**LIST OF TASKS**.
1 > Edit the golf passage by rewriting the stretch from "Not everyone at" through "from the crowd." with "putt" changed to "stroke".
2 > Answer these questions using the golf passage:
(a) How much did Ryder pay Mappin & Webb to make the cup?
(b) How long was the downhill putt Weekley holed from off the 12th green?
(c) What chant did Weekley orchestrate from the crowd?

Ryder was perhaps dreaming when he thought golf could change the world, but he was entitled to believe his tournament would be played within the spirit of a game whose greatest characteristic is spiritual. Without its unwritten laws and its challenge to our sense of fair play, golf is nothing. It was for this that Ryder paid the London company Mappin & Webb 100 guineas to make the blessed cup.
Not everyone at Valhalla this week has respected the game’s values. In the fourball match involving Lee Westwood and Soren Hansen against Boo Weekley and JB Holmes, the US team struck a decisive blow when Weekley holed a 40-foot downhill putt from off the 12th green. In a tight match, that putt would have felt like a stake through the hearts of the Europeans. After his ball disappeared into the hole, Weekley celebrated exuberantly, inviting, exhorting and ultimately orchestrating a “USA, USA . . .” chant from the crowd.

Element and text position data
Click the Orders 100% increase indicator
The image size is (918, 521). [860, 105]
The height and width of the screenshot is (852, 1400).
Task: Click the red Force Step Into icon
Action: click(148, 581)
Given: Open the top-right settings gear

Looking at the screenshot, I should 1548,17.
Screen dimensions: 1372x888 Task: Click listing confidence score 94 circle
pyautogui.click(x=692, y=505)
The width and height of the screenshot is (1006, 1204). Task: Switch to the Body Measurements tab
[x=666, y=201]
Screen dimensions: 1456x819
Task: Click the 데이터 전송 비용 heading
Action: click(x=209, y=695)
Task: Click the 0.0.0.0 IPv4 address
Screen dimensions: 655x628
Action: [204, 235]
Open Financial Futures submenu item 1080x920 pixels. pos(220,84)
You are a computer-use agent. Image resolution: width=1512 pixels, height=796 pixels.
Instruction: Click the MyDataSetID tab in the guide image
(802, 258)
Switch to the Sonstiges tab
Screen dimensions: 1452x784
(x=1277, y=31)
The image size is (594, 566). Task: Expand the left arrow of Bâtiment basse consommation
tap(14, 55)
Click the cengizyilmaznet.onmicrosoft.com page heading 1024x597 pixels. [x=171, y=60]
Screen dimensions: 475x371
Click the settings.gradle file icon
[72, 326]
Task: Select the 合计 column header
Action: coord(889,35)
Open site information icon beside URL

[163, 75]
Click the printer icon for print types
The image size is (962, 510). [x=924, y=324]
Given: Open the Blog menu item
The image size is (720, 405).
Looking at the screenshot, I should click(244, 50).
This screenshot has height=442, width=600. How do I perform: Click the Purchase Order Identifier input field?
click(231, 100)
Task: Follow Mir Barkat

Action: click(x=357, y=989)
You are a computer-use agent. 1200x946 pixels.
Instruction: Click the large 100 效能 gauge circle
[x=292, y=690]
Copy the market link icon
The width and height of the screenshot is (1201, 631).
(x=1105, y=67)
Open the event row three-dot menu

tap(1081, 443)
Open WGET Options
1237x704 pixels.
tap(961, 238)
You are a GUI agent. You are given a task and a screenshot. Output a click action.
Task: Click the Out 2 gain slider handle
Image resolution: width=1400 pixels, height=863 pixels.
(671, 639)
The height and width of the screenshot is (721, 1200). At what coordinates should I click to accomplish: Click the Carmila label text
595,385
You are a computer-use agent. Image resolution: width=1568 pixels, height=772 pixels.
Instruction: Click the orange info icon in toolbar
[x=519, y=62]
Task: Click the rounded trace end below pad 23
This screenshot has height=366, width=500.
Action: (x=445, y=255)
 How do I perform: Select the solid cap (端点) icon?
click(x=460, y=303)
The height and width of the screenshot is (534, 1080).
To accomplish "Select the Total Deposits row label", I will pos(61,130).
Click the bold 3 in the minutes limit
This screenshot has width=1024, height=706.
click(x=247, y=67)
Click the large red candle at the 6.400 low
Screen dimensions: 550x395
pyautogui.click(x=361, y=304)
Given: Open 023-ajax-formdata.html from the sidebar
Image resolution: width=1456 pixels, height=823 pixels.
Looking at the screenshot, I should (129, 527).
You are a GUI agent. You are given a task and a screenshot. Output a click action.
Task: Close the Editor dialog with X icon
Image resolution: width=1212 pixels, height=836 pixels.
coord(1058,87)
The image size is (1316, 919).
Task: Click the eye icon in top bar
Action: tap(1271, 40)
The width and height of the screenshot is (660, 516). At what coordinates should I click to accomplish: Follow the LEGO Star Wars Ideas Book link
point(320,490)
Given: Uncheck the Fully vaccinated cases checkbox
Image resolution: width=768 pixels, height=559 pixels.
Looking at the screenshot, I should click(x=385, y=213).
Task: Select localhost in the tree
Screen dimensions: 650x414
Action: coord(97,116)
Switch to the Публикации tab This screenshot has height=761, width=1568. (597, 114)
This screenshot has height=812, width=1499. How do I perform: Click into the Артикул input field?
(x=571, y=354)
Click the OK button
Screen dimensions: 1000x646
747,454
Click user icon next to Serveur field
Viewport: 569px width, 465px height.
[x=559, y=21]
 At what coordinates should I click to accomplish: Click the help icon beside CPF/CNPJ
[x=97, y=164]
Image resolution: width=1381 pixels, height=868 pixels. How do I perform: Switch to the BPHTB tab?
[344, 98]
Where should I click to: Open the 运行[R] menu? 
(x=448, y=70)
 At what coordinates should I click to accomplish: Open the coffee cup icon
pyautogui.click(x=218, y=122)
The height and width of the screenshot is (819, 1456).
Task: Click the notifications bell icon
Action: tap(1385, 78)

**FULL SOLUTIONS**.
1 >
Not everyone at Valhalla this week has respected the game’s values. In the fourball match involving Lee Westwood and Soren Hansen against Boo Weekley and JB Holmes, the US team struck a decisive blow when Weekley holed a 40-foot downhill stroke from off the 12th green. In a tight match, that stroke would have felt like a stake through the hearts of the Europeans. After his ball disappeared into the hole, Weekley celebrated exuberantly, inviting, exhorting and ultimately orchestrating a “USA, USA . . .” chant from the crowd.

2 >
(a) 100 guineas
(b) 40 feet
(c) "USA, USA . . ."